Arha fissò quel volto grave. — Presuntuoso!

—  Sapevo che non sarebbe stato facile.

—  Facile! È impossibile. Se non fossi un miscredente lo sapresti. I Senza Nome proteggono ciò che appartiene a loro.

—  Ciò che io cerco non è loro.

—  È tuo, senza dubbio?

—  È mio.

—  Che cosa sei, dunque: un dio? Un re? — Arha lo squadrò: incatenato, sporco, esausto. — Non sei altro che un ladro!

Lui non disse nulla, ma cercò il suo sguardo.

—  Non devi guardarmi! — esclamò Arha, con voce stridula.

—  Mia signora — disse il giovane, — non intendo offenderti. Sono uno straniero, e un intruso. Non conosco le vostre consuetudini, né le cortesie dovute alla sacerdotessa delle tombe. Sono in tuo potere, e se ti ho offesa ti chiedo perdono.

Lei rimase in silenzio, ma dopo un attimo sentì che il sangue le saliva scioccamente alle guance e le faceva ardere. Ma il giovane non la guardava, e non la vide arrossire. Aveva ubbidito, distogliendo lo sguardo degli occhi scuri.

Per lunghi istanti, nessuno dei due parlò. Le figure affrescate intorno a loro li osservavano con occhi tristi e ciechi.

Arha aveva portato un’anfora di pietra, piena d’acqua. Lo sguardo del giovane continuava a posarvisi, e dopo un po’ lei disse: — Bevi, se vuoi.

L’uomo si trascinò subito verso la brocca: la sollevò come una coppa e bevve una lunga, lunga sorsata.

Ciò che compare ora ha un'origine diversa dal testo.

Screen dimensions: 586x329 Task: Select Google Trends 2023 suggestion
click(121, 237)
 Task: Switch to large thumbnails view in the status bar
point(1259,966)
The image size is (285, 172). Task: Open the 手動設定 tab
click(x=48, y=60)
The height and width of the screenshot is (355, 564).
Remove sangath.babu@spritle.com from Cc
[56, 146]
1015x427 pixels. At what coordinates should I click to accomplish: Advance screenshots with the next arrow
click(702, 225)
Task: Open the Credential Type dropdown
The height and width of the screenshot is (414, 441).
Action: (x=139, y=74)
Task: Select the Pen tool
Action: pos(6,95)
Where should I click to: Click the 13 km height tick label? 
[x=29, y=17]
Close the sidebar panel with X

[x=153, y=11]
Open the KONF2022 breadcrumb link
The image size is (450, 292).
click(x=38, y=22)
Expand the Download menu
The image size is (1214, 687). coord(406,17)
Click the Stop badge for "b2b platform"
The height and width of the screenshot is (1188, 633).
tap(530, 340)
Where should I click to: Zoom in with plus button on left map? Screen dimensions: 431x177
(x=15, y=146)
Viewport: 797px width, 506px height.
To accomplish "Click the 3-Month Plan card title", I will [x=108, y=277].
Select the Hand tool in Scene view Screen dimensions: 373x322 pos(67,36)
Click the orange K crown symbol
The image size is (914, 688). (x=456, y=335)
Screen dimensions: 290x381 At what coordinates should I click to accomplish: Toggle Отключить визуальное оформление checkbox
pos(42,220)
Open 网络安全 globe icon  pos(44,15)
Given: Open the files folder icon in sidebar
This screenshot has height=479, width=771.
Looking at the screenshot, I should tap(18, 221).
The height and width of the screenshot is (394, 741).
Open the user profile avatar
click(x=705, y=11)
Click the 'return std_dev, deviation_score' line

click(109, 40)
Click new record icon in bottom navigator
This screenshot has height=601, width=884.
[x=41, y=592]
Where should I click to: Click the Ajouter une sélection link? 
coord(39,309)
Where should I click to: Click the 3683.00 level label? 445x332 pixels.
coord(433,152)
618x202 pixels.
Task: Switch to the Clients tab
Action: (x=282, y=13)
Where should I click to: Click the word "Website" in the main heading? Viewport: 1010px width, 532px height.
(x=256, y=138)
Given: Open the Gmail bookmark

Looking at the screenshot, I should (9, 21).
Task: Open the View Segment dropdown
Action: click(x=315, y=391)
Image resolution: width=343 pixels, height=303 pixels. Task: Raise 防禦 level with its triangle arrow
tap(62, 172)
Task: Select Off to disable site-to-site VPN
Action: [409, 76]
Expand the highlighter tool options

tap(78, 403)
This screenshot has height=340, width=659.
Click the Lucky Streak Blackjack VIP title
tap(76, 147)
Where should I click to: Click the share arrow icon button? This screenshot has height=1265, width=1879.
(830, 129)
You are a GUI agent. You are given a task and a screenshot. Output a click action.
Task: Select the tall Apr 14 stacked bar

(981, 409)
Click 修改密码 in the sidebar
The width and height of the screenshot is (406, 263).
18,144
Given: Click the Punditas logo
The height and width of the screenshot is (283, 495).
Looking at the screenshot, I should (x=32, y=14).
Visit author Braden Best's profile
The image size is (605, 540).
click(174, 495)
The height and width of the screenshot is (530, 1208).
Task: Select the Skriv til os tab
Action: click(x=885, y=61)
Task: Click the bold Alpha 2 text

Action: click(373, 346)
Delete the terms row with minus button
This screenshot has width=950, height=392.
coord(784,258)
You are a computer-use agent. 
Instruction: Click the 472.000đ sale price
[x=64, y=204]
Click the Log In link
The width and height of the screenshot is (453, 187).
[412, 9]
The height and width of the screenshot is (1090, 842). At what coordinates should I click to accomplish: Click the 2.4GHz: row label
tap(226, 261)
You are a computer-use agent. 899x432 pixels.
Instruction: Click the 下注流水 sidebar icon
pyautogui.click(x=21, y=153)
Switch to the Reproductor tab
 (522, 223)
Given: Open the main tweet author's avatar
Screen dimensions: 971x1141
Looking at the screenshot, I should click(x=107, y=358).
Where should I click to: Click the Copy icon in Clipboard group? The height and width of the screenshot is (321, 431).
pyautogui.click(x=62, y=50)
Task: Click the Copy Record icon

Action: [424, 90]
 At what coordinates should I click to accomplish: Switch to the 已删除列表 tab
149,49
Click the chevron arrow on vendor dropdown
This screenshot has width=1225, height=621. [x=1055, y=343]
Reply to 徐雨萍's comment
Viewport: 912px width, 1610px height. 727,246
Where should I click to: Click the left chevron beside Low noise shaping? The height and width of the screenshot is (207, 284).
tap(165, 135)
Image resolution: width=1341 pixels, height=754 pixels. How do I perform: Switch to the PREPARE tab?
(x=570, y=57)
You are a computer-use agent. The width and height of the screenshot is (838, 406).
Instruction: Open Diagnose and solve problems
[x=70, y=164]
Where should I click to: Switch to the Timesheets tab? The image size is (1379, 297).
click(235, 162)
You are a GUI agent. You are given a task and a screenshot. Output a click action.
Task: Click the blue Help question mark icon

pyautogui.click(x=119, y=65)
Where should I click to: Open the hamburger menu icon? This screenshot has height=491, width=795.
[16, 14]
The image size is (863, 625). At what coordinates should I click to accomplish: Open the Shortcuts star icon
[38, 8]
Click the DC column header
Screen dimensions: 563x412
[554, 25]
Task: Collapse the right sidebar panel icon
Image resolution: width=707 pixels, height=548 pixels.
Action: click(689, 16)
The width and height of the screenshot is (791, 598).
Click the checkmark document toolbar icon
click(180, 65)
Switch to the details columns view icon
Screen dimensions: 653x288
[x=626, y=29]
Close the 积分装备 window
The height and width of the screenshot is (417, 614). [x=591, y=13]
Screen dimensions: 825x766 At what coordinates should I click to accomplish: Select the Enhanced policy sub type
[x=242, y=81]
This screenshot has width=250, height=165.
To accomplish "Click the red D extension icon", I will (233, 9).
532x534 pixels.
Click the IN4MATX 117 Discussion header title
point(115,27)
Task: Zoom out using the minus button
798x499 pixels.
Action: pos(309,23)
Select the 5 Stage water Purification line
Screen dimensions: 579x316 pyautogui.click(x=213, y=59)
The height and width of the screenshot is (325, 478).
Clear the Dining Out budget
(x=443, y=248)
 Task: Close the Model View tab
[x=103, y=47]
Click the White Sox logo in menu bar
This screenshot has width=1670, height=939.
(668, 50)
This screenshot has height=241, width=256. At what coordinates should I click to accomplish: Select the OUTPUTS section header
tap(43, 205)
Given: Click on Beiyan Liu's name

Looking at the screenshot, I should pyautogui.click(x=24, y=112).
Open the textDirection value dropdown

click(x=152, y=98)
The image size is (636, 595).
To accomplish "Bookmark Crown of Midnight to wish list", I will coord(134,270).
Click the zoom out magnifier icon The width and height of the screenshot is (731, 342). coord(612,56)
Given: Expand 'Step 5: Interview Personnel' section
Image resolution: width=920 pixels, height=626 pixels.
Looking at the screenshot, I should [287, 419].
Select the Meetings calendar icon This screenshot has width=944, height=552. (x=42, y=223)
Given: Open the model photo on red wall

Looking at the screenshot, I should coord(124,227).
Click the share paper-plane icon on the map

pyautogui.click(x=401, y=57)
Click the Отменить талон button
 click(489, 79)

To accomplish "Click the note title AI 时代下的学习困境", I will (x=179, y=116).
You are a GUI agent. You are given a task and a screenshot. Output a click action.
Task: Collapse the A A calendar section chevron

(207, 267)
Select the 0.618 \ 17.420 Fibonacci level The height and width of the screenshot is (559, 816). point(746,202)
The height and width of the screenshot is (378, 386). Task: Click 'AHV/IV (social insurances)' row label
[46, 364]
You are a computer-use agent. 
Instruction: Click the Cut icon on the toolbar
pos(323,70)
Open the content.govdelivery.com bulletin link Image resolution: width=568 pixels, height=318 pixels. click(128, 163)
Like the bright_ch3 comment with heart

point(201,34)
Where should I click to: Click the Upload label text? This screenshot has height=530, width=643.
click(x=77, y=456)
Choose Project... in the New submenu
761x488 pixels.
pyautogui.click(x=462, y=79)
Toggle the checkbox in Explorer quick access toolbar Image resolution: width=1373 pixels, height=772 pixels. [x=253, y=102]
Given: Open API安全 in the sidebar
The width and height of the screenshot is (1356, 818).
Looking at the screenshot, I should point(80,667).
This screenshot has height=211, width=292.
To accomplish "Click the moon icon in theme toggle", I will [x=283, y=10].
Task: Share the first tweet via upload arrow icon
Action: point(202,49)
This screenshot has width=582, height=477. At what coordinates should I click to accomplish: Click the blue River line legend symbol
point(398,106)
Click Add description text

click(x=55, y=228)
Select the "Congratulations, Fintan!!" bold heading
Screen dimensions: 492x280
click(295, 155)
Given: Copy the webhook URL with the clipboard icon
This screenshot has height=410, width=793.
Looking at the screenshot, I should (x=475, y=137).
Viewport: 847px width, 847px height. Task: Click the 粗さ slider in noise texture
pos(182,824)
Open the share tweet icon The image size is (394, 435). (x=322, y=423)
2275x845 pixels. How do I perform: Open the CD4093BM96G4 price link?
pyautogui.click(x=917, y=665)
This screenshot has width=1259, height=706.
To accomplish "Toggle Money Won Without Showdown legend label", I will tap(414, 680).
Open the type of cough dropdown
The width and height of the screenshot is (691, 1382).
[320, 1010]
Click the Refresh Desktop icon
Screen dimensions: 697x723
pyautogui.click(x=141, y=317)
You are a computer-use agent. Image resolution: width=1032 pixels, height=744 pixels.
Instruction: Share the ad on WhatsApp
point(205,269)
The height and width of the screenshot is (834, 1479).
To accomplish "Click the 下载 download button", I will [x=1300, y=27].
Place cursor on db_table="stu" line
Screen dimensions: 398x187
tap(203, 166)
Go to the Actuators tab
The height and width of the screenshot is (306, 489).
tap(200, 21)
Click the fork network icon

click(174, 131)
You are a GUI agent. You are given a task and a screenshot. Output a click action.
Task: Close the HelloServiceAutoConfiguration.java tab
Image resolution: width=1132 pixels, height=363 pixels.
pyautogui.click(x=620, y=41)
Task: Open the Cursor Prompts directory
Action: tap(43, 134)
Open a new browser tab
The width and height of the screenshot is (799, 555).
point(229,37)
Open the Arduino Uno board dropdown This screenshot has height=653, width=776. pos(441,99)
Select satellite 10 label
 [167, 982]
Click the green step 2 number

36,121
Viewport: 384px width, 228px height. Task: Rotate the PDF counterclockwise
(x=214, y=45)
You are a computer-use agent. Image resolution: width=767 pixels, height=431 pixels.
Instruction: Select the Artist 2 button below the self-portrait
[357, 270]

Poi vi intrise un lembo della manica e si ripulì mani e faccia, come meglio poté, dalla polvere e dai grumi di sangue e dalle ragnatele. Impiegò un certo tempo, e la ragazza rimase a guardare. Quando ebbe terminato, il suo aspetto apparve un po’ migliore. Ma questa pulizia sommaria aveva messo in mostra le cicatrici su un lato del volto: vecchie cicatrici rimarginate da tempo, biancastre sulla pelle scura, quattro linee parallele che andavano dall’occhio alla mandibola, come lasciate dagli artigli di una zampa enorme.